Malaysia currently has two national car projects namely Proton and Perodua. The latter turns out to be a more sustainable model. Perodua Manufacturing, which is 49% owned by Malaysian shareholders including PNB, has a joint-venture with Daihatsu and Toyota, and is a profitable company.

Last year, a number of Proton vendors came to see me on a few occasions and shared their problems. Following that, MITI injected RM100 million to provide soft loans to alleviate their burden. Even then, it has come to my attention that some of the vendors may face serious challenges if Proton continues to operate at the current level of production and sales. A few of them might be out of business in the next three to four months.

In view of the very serious nature of the problem, the Government believes that the current business model adopted by Proton is not sustainable. The Government has been seriously deliberating Proton’s request for assistance for grants and soft loans. It is a major request and the Government needs to be thorough with its evaluation as a lot of public money is involved. We need to be particularly prudent in allocation of resources at this time when our national revenues have been seriously impacted by falling oil and commodity prices.

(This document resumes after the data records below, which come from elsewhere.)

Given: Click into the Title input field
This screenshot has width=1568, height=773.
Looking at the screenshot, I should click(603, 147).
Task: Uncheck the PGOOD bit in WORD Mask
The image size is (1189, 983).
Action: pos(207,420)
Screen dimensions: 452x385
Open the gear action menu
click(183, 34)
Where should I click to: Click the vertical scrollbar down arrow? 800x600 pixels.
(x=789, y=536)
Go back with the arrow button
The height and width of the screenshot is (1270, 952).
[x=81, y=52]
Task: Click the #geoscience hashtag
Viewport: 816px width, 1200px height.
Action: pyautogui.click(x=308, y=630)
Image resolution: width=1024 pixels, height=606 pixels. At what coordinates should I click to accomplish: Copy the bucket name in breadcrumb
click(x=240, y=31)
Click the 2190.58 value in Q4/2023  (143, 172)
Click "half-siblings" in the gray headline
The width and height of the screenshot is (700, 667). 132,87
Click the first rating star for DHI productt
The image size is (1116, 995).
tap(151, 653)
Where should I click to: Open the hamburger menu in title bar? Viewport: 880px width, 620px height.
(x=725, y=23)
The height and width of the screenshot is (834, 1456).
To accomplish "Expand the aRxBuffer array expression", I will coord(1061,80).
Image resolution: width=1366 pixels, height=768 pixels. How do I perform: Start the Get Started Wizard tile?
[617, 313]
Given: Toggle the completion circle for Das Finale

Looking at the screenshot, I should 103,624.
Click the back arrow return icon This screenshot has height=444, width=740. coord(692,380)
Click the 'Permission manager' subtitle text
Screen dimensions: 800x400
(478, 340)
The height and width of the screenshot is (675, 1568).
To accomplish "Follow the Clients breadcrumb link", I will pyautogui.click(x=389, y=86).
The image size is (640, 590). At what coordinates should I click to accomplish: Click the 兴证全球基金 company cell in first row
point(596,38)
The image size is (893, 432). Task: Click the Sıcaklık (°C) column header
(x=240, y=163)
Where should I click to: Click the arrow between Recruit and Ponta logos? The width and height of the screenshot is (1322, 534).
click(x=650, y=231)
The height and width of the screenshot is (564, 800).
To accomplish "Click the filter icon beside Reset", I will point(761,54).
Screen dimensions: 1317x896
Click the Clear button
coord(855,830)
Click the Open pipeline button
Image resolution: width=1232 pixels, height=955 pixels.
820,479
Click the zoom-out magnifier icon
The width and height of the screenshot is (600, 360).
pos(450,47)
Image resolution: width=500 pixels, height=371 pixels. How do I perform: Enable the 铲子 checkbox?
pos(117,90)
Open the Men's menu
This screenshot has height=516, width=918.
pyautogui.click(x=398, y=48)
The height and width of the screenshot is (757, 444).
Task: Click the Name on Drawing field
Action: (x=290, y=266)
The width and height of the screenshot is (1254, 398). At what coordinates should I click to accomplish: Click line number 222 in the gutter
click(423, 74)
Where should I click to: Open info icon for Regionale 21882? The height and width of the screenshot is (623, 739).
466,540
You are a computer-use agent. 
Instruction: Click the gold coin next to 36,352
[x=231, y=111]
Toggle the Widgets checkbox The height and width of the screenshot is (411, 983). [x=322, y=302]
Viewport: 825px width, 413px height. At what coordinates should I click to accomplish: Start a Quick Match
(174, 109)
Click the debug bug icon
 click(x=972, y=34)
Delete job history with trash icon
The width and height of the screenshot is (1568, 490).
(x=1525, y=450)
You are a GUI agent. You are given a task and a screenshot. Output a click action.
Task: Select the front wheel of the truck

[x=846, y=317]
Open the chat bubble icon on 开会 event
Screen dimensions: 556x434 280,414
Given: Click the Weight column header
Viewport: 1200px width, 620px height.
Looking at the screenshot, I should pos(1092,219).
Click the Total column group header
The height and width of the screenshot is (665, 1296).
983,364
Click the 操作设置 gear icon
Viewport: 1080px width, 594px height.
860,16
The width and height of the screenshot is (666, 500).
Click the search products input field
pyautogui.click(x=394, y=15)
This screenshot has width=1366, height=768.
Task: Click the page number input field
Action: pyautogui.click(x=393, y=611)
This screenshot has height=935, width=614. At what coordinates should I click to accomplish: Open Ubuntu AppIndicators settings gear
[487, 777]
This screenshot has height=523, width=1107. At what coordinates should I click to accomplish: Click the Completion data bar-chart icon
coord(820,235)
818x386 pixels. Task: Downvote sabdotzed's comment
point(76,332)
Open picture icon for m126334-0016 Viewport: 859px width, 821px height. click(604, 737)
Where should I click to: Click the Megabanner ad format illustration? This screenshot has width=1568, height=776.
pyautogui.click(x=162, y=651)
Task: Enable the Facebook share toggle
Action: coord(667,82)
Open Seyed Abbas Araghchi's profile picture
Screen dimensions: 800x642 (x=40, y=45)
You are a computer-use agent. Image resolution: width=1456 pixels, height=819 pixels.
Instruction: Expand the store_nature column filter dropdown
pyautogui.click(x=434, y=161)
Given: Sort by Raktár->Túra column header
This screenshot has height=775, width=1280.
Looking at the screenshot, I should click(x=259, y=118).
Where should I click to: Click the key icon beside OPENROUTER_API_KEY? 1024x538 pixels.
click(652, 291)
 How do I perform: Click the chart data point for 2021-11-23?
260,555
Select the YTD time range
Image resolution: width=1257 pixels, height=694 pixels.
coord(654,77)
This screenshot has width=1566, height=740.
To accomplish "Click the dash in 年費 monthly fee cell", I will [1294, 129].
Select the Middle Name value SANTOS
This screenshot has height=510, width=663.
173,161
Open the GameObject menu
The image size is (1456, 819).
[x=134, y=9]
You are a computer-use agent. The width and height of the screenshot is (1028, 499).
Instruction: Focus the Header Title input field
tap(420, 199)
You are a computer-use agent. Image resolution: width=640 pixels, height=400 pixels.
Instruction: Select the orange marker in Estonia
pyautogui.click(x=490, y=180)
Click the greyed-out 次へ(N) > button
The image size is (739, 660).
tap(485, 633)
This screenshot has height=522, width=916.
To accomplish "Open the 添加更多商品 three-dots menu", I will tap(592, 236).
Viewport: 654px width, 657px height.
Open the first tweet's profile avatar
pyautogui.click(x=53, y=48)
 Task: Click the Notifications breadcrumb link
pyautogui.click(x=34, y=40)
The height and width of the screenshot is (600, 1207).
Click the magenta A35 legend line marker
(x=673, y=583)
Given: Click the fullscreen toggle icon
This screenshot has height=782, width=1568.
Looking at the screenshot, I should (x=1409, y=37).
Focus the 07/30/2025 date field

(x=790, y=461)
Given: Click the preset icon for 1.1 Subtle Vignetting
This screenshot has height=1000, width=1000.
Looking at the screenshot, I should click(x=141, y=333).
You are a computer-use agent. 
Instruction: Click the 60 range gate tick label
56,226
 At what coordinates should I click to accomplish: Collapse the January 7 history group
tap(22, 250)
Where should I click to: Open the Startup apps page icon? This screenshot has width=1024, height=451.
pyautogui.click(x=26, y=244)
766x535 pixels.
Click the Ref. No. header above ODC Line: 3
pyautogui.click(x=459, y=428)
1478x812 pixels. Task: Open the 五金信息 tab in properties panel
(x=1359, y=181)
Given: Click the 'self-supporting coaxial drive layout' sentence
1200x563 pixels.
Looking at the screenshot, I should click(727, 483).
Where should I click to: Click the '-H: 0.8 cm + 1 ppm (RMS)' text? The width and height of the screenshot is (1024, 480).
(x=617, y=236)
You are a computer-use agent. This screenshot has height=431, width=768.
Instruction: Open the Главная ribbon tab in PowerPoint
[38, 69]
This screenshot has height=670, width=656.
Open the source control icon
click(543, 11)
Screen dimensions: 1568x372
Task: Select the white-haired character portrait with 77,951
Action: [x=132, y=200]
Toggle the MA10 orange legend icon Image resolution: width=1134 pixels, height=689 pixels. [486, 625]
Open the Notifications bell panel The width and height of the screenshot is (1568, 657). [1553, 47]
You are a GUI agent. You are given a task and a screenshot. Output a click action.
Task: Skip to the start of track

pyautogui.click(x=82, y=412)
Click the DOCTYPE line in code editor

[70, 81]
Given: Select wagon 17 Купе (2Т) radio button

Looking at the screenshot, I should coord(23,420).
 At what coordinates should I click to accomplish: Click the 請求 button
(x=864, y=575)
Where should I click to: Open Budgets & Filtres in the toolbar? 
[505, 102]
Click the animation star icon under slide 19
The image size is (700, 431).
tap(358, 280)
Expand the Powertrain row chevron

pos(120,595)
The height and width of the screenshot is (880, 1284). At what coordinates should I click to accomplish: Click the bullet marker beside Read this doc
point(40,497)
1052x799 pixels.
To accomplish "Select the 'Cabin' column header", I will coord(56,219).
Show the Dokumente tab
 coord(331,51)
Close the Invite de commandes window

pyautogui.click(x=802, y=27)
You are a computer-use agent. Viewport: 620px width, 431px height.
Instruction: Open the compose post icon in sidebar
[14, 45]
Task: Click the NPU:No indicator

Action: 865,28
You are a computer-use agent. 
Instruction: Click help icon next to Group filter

Having said that, I would like to assure Proton employees, vendors and the Proton ecosystem that their interests will be taken into consideration before we make any decision on its request for assistance.

If the Government decides to assist Proton, this would be made subject to several conditions including:

• Proton needs to immediately identify a strategic foreign partner

• The Company must be professionally managed

• There must not be any interference in its business

• Some tough but necessary measures must be put in place for the long-term sustainability of Proton

I have been informed that there were instances when Proton appeared to be unprofessional in its decision-making process. In order for the Government to consider providing financial assistance to Proton, it is important that a competent leadership team be appointed in the company.

We note the decision made by Tun Mahathir to relinquish his position as the Chairman of Proton. While we recognise the contributions made by Tun Mahathir throughout his Chairmanship of Proton, we must not turn a blind eye to challenges faced by Proton and its inability to establish a solid financial footing.

In this regard, we hope that the new Chairman and Senior Management of Proton will help towards enhancing the true potential of Proton and pave the way towards a better future for the company.

The Government remains committed to ensure the continuous growth and development of the domestic automotive industry which would include the transformation of Proton and its ecosystem.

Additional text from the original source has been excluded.